Ils ont beau ne pas avoir encore enfilé leur gilet, ils se font tout de suite contrôler par de petites équipes de gendarmes et de policiers en place sur l’avenue. Fouille des sacs systématique : casque, lunettes, toutes les protections contre les violences ou les gaz lacrymogènes sont confisquées et même les masques en papier. « Ils disent qu’on peut y mettre le feu et le lancer, c’est n’importe quoi », s’indigne un jeune homme venu de Sens (Yonne). Ils sont une quinzaine venus ce matin. Dans leur sac, des gâteaux secs. « Vous en voulez ? », demande-t-il au policier qui sourit. L’ambiance est encore détendue.

Une matinée sans casse aux Champs-Elysées

Dans le petit millier de manifestants rassemblés près de l’arc de Triomphe au lever du jour, on constate une plus grande homogénéité que d’habitude : les hommes entre 20 et 40 ans sont ultra majoritaires, alors que jusqu’ici on comptait au moins autant de femmes que d’hommes, et beaucoup de retraités, qui font défaut aujourd’hui. Les violences de la semaine passée, mais aussi les déclarations alarmistes des politiques sur cette journée à haut risque, ont dû être dissuasives.

Il y a là Arnaud et Jessica, 26 ans tous les deux, et quatre enfants, le tout sur un seul salaire de 1 500 euros : « Y a deux ans on arrivait à s’en sortir mais là c’est plus possible. » Ils sont venus de Sens parce que « malheureusement c’est à Paris que tout se passe, qu’on peut faire bouger les choses ». Pourtant « habituée » pour être venue à Paris depuis le 17 novembre, Jessica confie que les quatre contrôles policiers en moins d’une demi-heure finissent par lui faire « un peu peur ».

Un groupe est parti à 23 heures de Longwy. « C’est le premier samedi qu’on vient à Paris, on a des camarades fatigués mais nous, contrairement aux forces de l’ordre, on se relaie », dit Marc, 34 ans, qui travaille dans une fonderie d’aluminium. « Moi et ma femme on travaille tous les deux et on doit faire attention à tout ce qu’on achète ! Mes parents s’en sortaient très bien, eux. »

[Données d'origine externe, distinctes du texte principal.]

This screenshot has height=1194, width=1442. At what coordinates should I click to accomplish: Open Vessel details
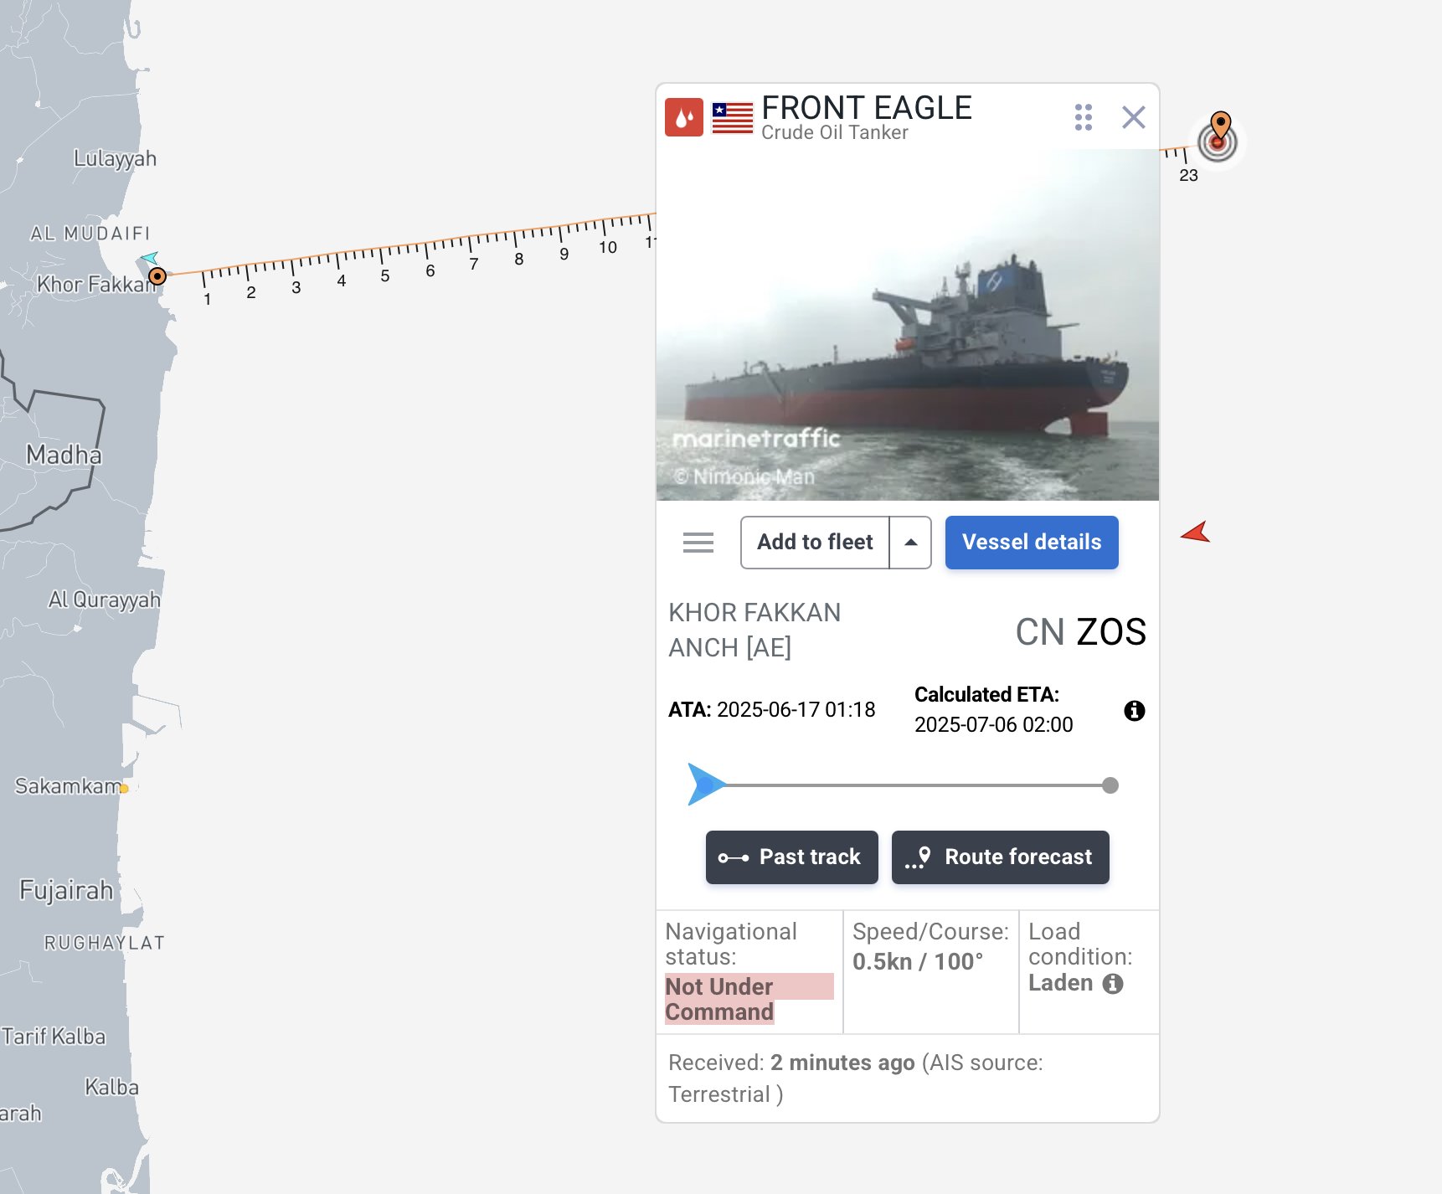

Laurence Geai pour «Le Monde»

Kevin, 30 ans, tient un panneau « Peace and love ». Ce câbleur intérimaire a fait 500 km pour venir de La Rochelle « montrer que le mouvement ne s’essouffle pas ». « Je ne suis venu ni pour casser, ni pour blesser, ni pour tuer qui que ce soit… » Il est rattrapé par les larmes : « Je suis fatigué… Quel va être mon avenir en fait ? J’en vois plus », dit-il, très ému.

Les « gilets jaunes » très pacifiques comme Kevin formant le gros des troupes matinales, toute la matinée s’est déroulée sans aucune casse sur les Champs-Elysées. Le dispositif des forces de l’ordre vise à confiner les « gilets jaunes », qui sont, vers 10 heures, au nombre de 2 000 à 3 000, dans un périmètre encadré. Seules quelques rues adjacentes sont laissées libres. La plupart des manifestants, sans organisation, n’ont pas d’objectifs précis, hésitant sur la conduite à tenir. Ils parcourent en cortège une première fois l’avenue dans le sens descendant avant de se heurter à un barrage de mobiles, entonnent La Marseillaise, scandent quelques slogans, le plus souvent « Macron démission ». Puis repartent en sens inverse.

« Nous on cassera pas, mais faudrait des p’tits jeunes… »

Même scène de retour en haut des Champs. Les premières échauffourées commencent vers 10 h 30 à hauteur de la rue Arsène-Houssaye et de la rue de Tilsitt. Les gendarmes en faction à l’entrée de ces voies essuient des lancers de projectiles et quelques bombes artisanales et ripostent par des tirs de grenades lacrymogènes, qui leur sont systématiquement retournées. Il n’y a pas de réels affrontements mais des mouvements de foule, sous l’objectif des télévisions juchées sur la terrasse du Drugstore Publicis. Des télévisions du monde entier ont afflué pour cette nouvelle journée de manifestation.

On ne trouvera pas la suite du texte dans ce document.